--- START OF Records shown ---
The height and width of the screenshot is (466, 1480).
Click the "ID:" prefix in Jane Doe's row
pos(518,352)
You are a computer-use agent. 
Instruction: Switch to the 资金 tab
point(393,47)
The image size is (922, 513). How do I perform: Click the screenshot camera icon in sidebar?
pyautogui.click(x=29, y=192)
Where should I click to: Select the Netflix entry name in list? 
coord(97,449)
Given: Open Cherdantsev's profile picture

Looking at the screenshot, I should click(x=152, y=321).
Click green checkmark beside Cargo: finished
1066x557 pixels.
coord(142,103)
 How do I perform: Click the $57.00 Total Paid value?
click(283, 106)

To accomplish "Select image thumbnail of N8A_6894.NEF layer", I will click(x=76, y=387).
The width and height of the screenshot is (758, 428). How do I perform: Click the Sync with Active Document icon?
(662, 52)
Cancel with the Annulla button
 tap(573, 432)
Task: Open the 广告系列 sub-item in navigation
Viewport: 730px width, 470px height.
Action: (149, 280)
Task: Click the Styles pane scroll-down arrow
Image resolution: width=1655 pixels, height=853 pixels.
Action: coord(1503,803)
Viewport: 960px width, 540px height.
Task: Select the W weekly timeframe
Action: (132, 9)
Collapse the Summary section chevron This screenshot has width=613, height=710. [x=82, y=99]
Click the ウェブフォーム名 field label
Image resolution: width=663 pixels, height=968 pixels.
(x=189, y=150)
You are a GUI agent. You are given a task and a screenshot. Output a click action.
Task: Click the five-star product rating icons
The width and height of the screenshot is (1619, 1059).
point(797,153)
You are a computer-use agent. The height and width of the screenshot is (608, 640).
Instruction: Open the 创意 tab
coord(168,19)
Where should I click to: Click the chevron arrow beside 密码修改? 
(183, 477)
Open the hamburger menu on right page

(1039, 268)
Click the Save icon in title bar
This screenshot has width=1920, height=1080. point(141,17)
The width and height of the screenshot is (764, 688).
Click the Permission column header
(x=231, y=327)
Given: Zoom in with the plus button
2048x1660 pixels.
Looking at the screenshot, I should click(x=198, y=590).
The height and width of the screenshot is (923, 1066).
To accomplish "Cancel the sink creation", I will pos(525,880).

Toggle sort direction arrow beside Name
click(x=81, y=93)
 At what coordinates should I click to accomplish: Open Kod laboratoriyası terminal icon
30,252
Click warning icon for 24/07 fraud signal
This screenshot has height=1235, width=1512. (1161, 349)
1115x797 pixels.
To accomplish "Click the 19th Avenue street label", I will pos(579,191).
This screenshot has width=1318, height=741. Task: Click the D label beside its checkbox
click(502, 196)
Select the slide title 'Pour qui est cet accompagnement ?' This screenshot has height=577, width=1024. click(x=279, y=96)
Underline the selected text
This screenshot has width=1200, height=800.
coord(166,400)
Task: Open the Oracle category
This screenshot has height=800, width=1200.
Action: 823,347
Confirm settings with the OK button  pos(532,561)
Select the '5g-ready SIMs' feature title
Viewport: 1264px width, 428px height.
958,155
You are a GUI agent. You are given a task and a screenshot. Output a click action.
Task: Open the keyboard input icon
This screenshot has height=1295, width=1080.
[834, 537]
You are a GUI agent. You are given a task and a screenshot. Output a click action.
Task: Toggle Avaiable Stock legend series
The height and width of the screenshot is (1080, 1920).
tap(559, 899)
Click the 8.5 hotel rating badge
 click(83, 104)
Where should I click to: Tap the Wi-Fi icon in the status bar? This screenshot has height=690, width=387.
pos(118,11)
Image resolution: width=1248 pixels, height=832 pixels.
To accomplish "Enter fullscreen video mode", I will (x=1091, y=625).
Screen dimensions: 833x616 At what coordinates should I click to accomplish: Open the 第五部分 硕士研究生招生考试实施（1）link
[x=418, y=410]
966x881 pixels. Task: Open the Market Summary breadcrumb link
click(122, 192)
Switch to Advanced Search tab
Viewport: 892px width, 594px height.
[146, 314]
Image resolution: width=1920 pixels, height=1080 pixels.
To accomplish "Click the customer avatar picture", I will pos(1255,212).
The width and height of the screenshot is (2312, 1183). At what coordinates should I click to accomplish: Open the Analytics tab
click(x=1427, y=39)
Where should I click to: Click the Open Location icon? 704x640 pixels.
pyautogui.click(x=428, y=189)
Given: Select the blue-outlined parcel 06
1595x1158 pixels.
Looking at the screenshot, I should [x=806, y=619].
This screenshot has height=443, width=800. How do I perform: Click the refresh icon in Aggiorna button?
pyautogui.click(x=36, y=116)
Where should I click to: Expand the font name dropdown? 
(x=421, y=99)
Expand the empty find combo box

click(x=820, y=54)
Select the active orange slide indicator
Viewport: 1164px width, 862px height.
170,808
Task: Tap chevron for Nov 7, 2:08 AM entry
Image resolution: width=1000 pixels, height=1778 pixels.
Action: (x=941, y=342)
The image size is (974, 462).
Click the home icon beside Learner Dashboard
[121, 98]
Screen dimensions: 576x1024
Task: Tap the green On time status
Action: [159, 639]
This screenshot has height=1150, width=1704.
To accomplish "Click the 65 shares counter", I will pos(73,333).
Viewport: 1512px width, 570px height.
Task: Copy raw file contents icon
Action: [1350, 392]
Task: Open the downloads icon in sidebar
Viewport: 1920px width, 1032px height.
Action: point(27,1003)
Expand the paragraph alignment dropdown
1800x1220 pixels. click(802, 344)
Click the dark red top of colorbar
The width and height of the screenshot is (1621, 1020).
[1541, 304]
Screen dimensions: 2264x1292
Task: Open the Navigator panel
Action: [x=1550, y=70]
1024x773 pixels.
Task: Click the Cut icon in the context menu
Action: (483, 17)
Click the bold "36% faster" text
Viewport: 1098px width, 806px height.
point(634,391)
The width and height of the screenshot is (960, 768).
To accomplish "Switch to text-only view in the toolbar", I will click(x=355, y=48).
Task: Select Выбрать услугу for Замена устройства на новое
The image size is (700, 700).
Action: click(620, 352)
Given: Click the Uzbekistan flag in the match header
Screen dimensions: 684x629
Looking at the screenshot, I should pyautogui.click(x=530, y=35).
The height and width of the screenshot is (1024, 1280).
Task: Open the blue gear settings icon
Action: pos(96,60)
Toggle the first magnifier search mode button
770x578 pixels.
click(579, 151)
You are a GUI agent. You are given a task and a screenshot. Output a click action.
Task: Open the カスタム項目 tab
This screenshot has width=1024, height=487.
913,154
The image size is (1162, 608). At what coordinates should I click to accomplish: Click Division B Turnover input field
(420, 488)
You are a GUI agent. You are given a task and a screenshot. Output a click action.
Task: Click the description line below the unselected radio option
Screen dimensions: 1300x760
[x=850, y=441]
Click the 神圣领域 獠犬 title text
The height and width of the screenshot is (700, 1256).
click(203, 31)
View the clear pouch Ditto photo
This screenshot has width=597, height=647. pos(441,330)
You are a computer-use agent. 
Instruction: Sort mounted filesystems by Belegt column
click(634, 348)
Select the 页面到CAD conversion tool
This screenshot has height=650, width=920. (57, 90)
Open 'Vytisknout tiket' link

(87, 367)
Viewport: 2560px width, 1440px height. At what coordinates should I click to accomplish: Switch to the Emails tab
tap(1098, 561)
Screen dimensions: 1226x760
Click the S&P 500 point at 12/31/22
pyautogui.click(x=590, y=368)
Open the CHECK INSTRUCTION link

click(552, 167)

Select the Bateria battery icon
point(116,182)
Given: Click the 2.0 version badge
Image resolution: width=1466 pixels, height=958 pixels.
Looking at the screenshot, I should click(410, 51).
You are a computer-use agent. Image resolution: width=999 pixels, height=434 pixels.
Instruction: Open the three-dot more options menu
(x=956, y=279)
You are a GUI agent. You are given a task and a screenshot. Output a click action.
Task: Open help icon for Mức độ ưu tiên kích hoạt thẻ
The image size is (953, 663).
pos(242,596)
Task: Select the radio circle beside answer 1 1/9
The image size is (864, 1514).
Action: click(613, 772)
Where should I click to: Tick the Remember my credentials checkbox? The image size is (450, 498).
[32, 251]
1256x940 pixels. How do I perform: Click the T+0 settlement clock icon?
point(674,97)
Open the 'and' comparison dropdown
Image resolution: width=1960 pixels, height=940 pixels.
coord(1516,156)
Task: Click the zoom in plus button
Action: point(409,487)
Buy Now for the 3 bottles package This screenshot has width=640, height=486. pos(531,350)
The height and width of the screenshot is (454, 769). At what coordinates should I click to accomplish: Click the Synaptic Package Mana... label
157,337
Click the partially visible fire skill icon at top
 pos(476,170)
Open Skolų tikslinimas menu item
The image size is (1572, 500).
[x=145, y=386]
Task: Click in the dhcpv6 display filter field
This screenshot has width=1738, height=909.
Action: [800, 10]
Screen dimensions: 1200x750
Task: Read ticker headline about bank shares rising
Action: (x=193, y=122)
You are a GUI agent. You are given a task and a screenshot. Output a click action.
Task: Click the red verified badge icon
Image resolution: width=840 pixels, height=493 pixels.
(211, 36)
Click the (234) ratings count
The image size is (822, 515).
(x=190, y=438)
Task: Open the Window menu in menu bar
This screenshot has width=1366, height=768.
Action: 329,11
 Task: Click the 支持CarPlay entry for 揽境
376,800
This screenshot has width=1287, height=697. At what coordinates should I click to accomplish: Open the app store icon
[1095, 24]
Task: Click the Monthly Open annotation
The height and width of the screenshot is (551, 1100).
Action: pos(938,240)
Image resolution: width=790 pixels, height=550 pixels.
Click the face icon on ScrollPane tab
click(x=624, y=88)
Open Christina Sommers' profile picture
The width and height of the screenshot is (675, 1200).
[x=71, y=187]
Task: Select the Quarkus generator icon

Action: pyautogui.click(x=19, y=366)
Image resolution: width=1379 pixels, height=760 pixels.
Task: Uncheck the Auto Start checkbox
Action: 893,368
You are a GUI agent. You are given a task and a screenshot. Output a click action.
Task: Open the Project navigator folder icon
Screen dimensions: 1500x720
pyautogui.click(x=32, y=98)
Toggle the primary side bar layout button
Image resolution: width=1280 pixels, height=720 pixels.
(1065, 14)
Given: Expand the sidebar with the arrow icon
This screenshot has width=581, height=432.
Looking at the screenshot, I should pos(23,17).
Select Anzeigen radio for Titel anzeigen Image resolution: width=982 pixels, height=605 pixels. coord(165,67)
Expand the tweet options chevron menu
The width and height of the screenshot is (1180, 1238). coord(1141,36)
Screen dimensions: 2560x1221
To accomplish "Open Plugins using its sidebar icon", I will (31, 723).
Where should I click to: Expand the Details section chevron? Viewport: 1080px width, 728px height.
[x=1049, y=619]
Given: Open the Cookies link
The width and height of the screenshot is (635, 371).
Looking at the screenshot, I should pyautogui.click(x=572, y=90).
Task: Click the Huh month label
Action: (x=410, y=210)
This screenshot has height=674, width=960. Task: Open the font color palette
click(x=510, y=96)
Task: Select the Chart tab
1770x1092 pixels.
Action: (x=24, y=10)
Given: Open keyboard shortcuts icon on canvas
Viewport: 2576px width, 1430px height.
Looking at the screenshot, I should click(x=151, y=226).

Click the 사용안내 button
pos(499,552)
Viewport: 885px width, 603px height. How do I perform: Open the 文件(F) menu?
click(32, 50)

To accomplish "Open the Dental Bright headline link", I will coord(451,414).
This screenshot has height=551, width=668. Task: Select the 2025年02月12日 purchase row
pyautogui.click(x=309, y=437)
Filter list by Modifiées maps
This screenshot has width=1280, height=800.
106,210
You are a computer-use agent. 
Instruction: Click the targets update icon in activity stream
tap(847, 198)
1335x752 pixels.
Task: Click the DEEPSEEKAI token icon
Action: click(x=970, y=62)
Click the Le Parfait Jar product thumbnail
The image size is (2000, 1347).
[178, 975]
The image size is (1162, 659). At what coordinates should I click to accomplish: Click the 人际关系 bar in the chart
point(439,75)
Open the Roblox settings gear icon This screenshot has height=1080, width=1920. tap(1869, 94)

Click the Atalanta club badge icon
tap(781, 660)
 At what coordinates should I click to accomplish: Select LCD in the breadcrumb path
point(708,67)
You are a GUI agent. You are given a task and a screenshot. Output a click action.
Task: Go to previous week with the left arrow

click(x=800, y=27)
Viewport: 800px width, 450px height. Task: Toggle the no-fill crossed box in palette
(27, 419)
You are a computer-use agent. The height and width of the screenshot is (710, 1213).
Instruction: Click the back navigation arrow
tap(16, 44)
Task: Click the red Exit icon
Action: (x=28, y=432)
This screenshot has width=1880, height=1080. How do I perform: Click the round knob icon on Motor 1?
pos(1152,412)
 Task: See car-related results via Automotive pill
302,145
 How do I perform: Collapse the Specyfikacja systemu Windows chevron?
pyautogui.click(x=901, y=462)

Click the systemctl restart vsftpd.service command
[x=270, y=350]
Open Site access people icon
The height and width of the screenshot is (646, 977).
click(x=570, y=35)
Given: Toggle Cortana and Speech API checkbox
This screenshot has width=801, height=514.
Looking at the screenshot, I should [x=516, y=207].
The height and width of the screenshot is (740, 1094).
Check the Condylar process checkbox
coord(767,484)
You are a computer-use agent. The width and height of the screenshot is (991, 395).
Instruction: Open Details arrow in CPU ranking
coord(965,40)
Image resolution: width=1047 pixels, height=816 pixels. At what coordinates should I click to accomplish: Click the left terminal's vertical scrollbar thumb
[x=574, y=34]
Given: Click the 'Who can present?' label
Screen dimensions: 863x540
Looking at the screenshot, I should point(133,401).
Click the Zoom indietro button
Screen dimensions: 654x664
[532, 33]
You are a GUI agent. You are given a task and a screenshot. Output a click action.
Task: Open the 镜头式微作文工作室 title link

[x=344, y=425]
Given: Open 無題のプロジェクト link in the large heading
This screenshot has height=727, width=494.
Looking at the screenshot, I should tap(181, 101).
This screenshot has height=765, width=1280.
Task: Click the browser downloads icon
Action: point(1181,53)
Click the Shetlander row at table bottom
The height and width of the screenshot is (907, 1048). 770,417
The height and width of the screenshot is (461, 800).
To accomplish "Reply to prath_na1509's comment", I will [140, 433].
--- END OF Records shown ---
▶ [Task description]
Reproduce verbatim the lines of the records above, beginning at the line that contains "Where should I click to: Expand the font" and stopping after the line that contains "Action: [1350, 392]".

▶ [Result of the task]
Where should I click to: Expand the font name dropdown? 
(x=421, y=99)
Expand the empty find combo box

click(x=820, y=54)
Select the active orange slide indicator
Viewport: 1164px width, 862px height.
170,808
Task: Tap chevron for Nov 7, 2:08 AM entry
Image resolution: width=1000 pixels, height=1778 pixels.
Action: (x=941, y=342)
The image size is (974, 462).
Click the home icon beside Learner Dashboard
[121, 98]
Screen dimensions: 576x1024
Task: Tap the green On time status
Action: [159, 639]
This screenshot has height=1150, width=1704.
To accomplish "Click the 65 shares counter", I will pos(73,333).
Viewport: 1512px width, 570px height.
Task: Copy raw file contents icon
Action: [1350, 392]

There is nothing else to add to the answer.